The GST Council will need to discuss the specifics of any such extension, Chakravarty said. “Now, whether it is 14%, whether it is 3 years or 5 years for an extension, those have to be worked out by the GST Council. But, the idea that there has to be a revenue guarantee to hold GST together is very, very clear now.”

He added that the idea of a revenue guarantee is written in the Constitution and that guarantee has to be fulfilled. “It can come from a cess levy, it may come out of the Consolidated Fund of India.”

In the prevailing circumstances, it is necessary to give a certain degree of insurance to the states for the loss of revenue because GST revenue has still not stabilised, M Govinda Rao, economist and member of the 14th Finance Commission, told BloombergQuint.

“The Fifteenth Finance Commission has also assumed there will be some compensation guarantee. They may rework the compensation package and may not give 14% every year. I think it will be useful to provide a certain level of comfort to states by extending compensation period without which it may become difficult to further reform GST.”

Rao pointed out that GST needs more rationalisation in terms of fewer rates, a correction in inverted duty structures and the inclusion of petroleum products. States would need some revenue comfort to agree to such changes, he added.

A separate May 24 letter from Punjab Finance Minister Manpreet Singh Badal to Finance Minister Nirmala Sitharaman also said that GST had failed to deliver on its promises so far. Badal, in his letter, did not demand an extension in the period of compensation but listed a series of steps that can be taken to make GST more effective.

Some of these include:

  • Review and harmonise tax rates to eliminate opportunities of evasion and simplify tax credit chain.
  • Make GST predictable by strengthening the system of Advance Ruling Authority and preferably issuing detailed guidance notes for uniform implementation.
  • Reducing the burden of tax compliance and plugging tax leakages.

“We have about one year before the period of assured compensation is over. Compensation acts as the best binder and thus the remaining period must be used in the most productive manner to overcome all the aberrations and distortions that have crept into GST,” Badal wrote in the letter, a copy of which has been reviewed by BloombergQuint.

Dataset records
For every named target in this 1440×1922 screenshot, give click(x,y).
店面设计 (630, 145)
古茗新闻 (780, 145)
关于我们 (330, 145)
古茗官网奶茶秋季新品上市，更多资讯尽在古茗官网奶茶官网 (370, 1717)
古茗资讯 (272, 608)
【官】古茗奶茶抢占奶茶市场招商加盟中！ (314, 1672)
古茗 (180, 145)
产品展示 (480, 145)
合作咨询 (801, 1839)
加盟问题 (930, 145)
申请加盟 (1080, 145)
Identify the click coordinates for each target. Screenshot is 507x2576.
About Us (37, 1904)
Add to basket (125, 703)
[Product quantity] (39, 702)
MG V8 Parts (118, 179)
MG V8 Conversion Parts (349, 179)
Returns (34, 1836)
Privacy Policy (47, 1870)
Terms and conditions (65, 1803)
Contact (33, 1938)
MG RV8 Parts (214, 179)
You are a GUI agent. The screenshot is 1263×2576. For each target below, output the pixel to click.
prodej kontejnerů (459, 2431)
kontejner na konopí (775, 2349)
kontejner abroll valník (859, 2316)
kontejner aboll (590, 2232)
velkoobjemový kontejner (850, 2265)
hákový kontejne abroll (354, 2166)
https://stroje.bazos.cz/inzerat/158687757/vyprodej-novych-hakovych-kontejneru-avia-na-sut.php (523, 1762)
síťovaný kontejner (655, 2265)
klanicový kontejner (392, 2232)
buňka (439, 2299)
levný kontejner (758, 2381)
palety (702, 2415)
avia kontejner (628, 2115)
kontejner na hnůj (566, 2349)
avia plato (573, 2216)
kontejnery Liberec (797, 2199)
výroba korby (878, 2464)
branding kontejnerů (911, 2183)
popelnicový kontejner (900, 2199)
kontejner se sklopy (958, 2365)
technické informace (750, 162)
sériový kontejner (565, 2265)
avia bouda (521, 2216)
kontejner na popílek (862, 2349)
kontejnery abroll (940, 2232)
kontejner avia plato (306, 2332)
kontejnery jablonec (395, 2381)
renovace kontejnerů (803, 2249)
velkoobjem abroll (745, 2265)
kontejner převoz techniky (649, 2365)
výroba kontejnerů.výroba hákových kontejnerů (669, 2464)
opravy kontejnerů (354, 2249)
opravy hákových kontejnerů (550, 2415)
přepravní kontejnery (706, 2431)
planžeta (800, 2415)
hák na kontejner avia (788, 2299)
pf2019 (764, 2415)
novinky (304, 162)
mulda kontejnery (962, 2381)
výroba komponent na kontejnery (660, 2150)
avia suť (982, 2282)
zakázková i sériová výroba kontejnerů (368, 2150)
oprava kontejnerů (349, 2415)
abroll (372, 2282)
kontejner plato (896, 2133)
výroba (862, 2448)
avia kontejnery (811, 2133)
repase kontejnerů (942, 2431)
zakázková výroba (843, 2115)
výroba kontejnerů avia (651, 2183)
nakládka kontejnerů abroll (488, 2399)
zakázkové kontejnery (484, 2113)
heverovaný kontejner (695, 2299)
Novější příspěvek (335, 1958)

### Work order
Continue the article on GST revenue compensation for the states, picking up after its final sentence.

### Output below
A Finance Ministry official, speaking on condition of anonymity, said that some states have been demanding that the period of compensation should be extended by another three-five years. Extension of compensation cess and extending the period of GST compensation are two different matters, the official said.

An extension in the compensation period for states would require a constitutional amendment. Currently the revenue assurance in the Constitution does not prescribe the funding route, i.e.: it makes no mention of how the assured revenue is to be funded, whether by the Consolidated Fund of India or via a cess or any other mechanism.

Compensation Cess For FY22

Separately, the GST Council will on May 28 also take up the matter of estimated shortfall in compensation cess collected in FY22. This is the second year that such a shortfall is arising. Last year, the central government made up the shortfall by extending loans of Rs 1.1 lakh crore to states. It funded only part of the shortfall, arguing the rest was on account of an unprecedented event that it was not liable to recompense.

This year, the central government is looking to borrow about Rs 1.6 lakh crore from the market to compensate states, the government official quoted above said. At present, this will cover for the full estimated shortfall. The government estimates that a compensation of Rs 2.7 lakh crore would be needed this year. Of this, about Rs 1-1.1 lakh crore will likely be collected through the cess imposed, the government official indicated

Any current estimates are subject to change given the prevailing uncertainty in the economy amid the second wave of Covid infections.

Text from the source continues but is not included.